I would like to raise a problem that bothers me. However, I would like to point out right away that my question is purely theoretical, and the data presented here comes only from a computer experiment and was artificially generated.
Suppose I ran an experiment and collected 750 samples of some parameter (x1
). Then I changed some input conditions twice and collected the same number of samples twice (x2
, x3
).
Finally, I would like to check whether the changed input conditions had an impact on the tested parameter (variable).
As a result, I got these results.
# A tibble: 3 x 14
# Groups: name [3]
name n min q1 mean median q3 max sd kurtosis skewness SW.stat SW.p nout
<fct> <int> <dbl> <dbl> <dbl> <dbl> <dbl> <dbl> <dbl> <dbl> <dbl> <dbl> <dbl> <int>
1 x1 750 -7.28 -1.64 0.0233 0 1.76 7.48 2.50 -0.210 -0.00270 0.999 8.39e- 1 4
2 x2 750 -5.49 -0.780 0.00846 0 0.816 5.90 1.36 1.83 -0.00685 0.980 1.76e- 8 21
3 x3 750 -11.1 -0.762 -0.0266 0 0.719 12.6 1.86 15.5 0.482 0.776 8.59e-31 37
As you can see, the median is "absolute zero" in each of the three repetitions. Mean is not much different from zero either. The first and third quartiles are also very similar.

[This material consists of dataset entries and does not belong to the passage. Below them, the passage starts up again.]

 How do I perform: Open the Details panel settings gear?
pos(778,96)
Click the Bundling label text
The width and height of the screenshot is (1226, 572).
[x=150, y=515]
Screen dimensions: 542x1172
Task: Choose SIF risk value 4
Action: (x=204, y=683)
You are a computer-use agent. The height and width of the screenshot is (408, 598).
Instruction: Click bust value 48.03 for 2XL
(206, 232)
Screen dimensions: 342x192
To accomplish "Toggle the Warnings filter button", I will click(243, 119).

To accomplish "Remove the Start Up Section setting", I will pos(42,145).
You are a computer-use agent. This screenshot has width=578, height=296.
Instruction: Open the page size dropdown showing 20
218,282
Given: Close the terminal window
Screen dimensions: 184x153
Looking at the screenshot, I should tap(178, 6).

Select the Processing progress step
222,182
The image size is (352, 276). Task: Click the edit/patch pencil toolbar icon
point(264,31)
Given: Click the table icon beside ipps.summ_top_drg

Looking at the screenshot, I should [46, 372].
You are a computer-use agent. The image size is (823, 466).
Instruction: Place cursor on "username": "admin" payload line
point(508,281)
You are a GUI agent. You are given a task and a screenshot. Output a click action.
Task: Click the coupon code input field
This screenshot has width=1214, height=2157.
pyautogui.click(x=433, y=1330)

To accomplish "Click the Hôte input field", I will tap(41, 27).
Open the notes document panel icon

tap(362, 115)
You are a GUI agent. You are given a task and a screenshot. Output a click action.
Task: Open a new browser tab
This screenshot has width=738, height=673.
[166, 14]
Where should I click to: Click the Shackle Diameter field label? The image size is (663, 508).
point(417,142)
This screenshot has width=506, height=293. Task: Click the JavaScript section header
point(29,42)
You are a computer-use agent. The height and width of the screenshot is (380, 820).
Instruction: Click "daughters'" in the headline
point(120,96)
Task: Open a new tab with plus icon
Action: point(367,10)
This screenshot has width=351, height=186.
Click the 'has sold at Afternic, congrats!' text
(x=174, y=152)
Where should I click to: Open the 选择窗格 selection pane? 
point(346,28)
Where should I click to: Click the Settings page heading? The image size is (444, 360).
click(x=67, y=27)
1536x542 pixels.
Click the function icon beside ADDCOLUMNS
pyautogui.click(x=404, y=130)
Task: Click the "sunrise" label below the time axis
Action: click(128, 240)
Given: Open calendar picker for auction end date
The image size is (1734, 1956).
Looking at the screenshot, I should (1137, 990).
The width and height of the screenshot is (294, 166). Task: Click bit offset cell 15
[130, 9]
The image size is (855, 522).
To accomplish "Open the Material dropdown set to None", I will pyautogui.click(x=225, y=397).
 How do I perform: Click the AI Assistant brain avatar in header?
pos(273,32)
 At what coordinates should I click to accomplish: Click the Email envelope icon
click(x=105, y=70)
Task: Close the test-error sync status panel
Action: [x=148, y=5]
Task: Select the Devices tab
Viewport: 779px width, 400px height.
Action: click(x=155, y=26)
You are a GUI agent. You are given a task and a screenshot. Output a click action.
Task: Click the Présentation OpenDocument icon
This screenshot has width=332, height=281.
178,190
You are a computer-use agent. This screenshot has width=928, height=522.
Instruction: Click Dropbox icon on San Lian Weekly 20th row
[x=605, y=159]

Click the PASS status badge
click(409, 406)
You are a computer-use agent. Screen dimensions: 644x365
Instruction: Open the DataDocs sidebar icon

You could say I got exactly the same answer.
Let's see what the ANOVA + t-test will tell you.
Yes, I know that this data does not meet the assumptions of the ANOVA test! In that case, let's turn to nonparametric tests.
This gives me one answer - in this case there are no statistically significant differences.
However, everyone can see that the answers differ diametrically from each other! If we look at the value of kurtosis, we can see that the kurtosis of the variable x3
is almost 100 times greater than the kurtosis of the variable x1
!
And finally my question. But please forgive me, if statistically it is stupid. I am a statistical self-taught. Is there a statistical test that would answer the question of whether there is a statistically significant difference between the kurtosis value?